Internet pop culture is not only fun and games. It can also sway public opinion and spawn political resistance.
The internet has changed the world in many ways, both sublime and terrible, but the one wonder it has bestowed upon us is the invention of viral memes.
Beyond entertaining us and making us procrastinate infinitely, the explosion of memes on social media can reach the level of art and it can inspire resistance and spawn social and political movements. Memes are the democratic expression of pop culture that spurs instant recognition and enjoyment by way of a universal visual or a very succinct verbal shorthand. Whether they are personal, social, or political, when they are brilliant, memes can hit a collective nerve. Photoshop has never been put to better use.
This is one of my favorite memes of all time:
It’s not only a great punchline but a great insight into our unequal American reality. This is the power of synthesis. Imagine how long it would take to express in words.
The beauty of memes is that they reach millions of people yet they are free to share and enjoy. Their power lies in their spontaneous authenticity, which is why they cannot really be commercialized. Memes that try to force their own virality are useless.
For better or for worse, memes and our reactions to them are a panoramic window into our world and into our different cultures. Here’s a tongue-in-cheek meme about how Mexicans think they can vanquish the pandemic, with the time-tested home remedies we always use for everything:
Humor is key, and by humor, I mean stuff that really tickles our funny bone. This is why memes also serve as excellent social media responses. No need to expound when you can synthesize your opinion in one ironic image.
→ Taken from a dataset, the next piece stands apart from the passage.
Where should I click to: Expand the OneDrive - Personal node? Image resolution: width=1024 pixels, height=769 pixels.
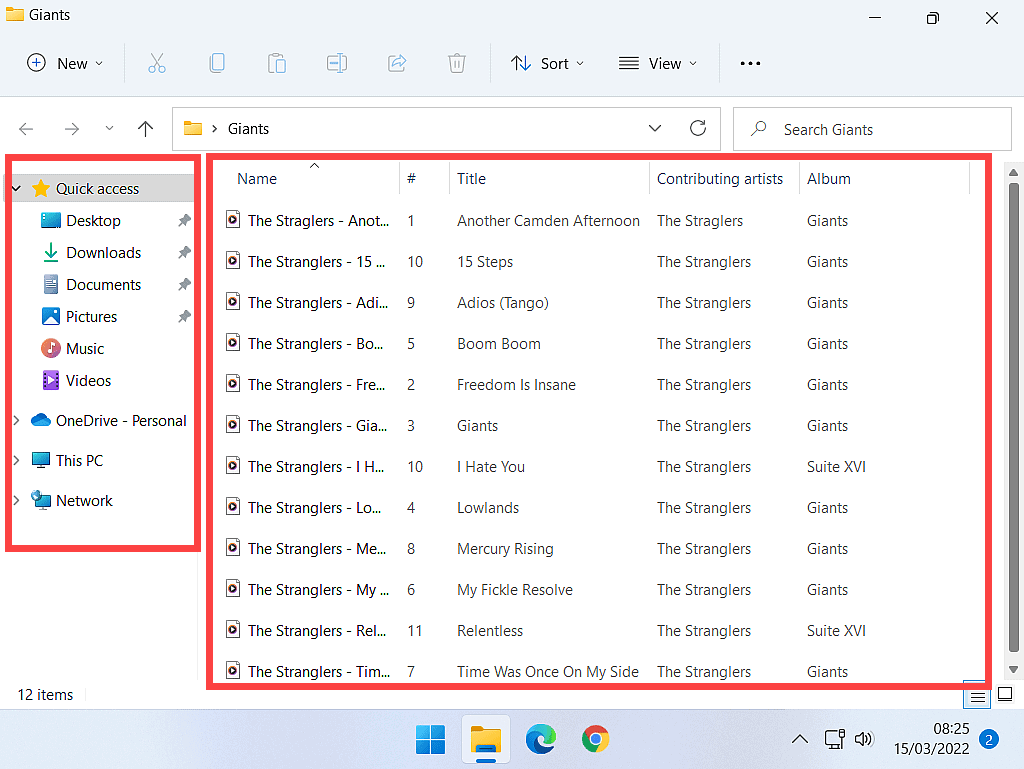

Humor is a great leveler and a great traveler. It has the power to transform.
Comedian Sarah Cooper’s brilliant video of her mimicking Trump’s ad-hoc pondering of whether we should be injecting disinfectant and light into our bodies is not merely funny, it is art. We have become so used to Trump being incoherent that we are not really that surprised when he says outrageously stupid things.
By mimicking and reenacting Trump’s infamous remarks, Cooper reveals the literal danger of his words. Her interpretation makes us recognize his words for their terrible absurdity.
Recently, a twitterer devised a pool to vote for the worst current Latin American political leader. Organized like a sports championship, it pitted Latin American leaders against each other. Hundreds of thousands of people voted until it was down to Nicolás Maduro from Venezuela and Andrés Manuel López Obrador from Mexico. AMLO won handily.
Besides the fun in participating in the voting rounds, the memes people created to root for their president to be crowned the worst were hilarious. All joking aside, this exercise also provides a window into the temperature of public opinion. I bet it is no laughing matter to the despised politicians in question.
As a spontaneous expression of resistance and rebellion, memes can help sway popular opinion. In her book From Memes to Movements, artist and digital media scholar An Xiao Mina explains that protest movements like #BlackLivesMatter, #MeToo, and the Hong Kong protests evolved from memes, since “memes contain the seeds of narratives that can grow into stories much larger than themselves… and they allow us to more quickly develop the visual and verbal language around which movements organize”.
Memes have become an essential part of the media and they are used widely by individuals, journalists, political figures, bots, trolls, and shadowy propagandists. According to Mina, memes — whether photoshopped remixes, punchlines, videos, gifs, or hashtags — affirm and coalesce our emotions and identities.
They are extremely successful in driving public attention. They shape narratives and ultimately our culture. Conversely, they can be used by powerful interests as hotbeds of misinformation, surveillance, censorship, and hate speech, as insidious forms of propaganda that also shape people’s reactions. We’ve all seen how sinister and dangerous some of these reactions are, for instance, in the people who think that the coronavirus is a #hoax.
The ubiquity and immediacy of the internet allows the virality that distributes memes instantly and perennially among millions of people, making the popular art form of the 21st Century. As authentic, spontaneous, ingenious expressions of wit, befuddlement, outrage, social commentary and shared insight they are also a powerful tool for popular dissent.